What will you do when hose pipe bans are introduced?

We can argue that water companies are doing a rubbish job fixing leaks etc but we are where we are with that.


----------



## \Rian (Aug 23, 2017)

Andy from Sandy said:


> So as not to de-rail the latest thread on spray on rinse off products
> https://www.detailingworld.co.uk/forum/showthread.php?t=412787
> 
> Are these products really the way forward when considering a finite water supply?
> ...


If trying to save time, then yes, but some people enjoy the process of waxing a car by hand.

Spray on Rinse of have been around for years used in the automatic car washes, obviously, they were not as good as what we have today e.g purity x etc

I have very limited time 3 kids under 3 years old, full-time job and im studying a diploma so i would not get time to apply a wax by hand so for me a spay sealant that can be applied in the drying stage or with a spray and a rinse are a life saver,


----------



## mr.t (Oct 1, 2010)

i Think certainly any products that speed the process up has a place 

As much as i love cleaning mine, sometimes the setting up takes so long that i get annoyed by the end of it and i jsut want a clean looking car.

Ive recently used meguiars spray and wax , on and buff off and worked a treat , great as i got to clean the car but in 10 minutes too without having to faff around with the rest takign half a day up.

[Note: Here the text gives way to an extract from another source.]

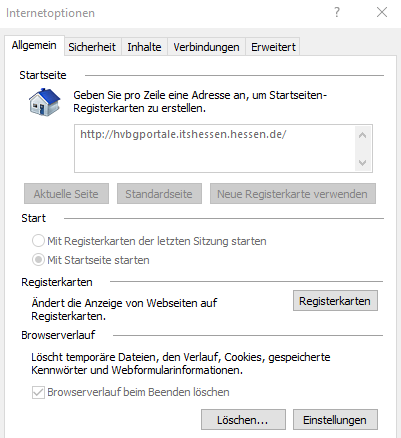Click the blue house Startseite icon
Image resolution: width=401 pixels, height=438 pixels.
coord(45,102)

Ill save the main products for when i have a nice whole day off and in the mood


----------



## v_r_s (Nov 4, 2018)

I used sonax spray seal recently and it's absolutely brilliant my car a brilliant wet glass look finish couldn't praise the stuff any more


----------



## \Rian (Aug 23, 2017)

v_r_s said:


> I used sonax spray seal recently and it's absolutely brilliant my car a brilliant wet glass look finish couldn't praise the stuff any more


I dont think thats a spray on rinse of product, im thinking the OP is requesting info around stuff like Purity-X


----------



## Andy from Sandy (May 6, 2011)

I have edited my first post. I thought the post I selected was for a product similar to Gyeon Wetcoat Paint Protection in the way it is applied.

Sorry for the confusion.

So to re-state are these the products that should be developed or should we be looking to try and be more environmentally friendly?


----------



## Red Dwarf (Jul 25, 2018)

Have you considered the autoglymm trio. Polar series, polar blast, wash, seal. You will need a jet wash adapter but if time is on your mind. Polar seal supposedly good for a month according to autoglymm.


----------



## init6 (Mar 28, 2012)

I get your point that they can be wasteful of water - but car drivers obsessed with cleaning are probably not top of the list of eco-warriors 

I see them as winter products. You can get a good clean and some valuable protection (but we only really care about beading) quite quickly in the deepest of winters when water is aplenty. 
I can't see most people on here using them so much in the summer when we can use all those fancy waxes we have. These products take the fun out of cleaning a car.


----------



## GleemSpray (Jan 26, 2014)

I am a bit uncertain about these spray on rinse off products -I haven't yet tried any, but they seem a bit wasteful and messy to me. 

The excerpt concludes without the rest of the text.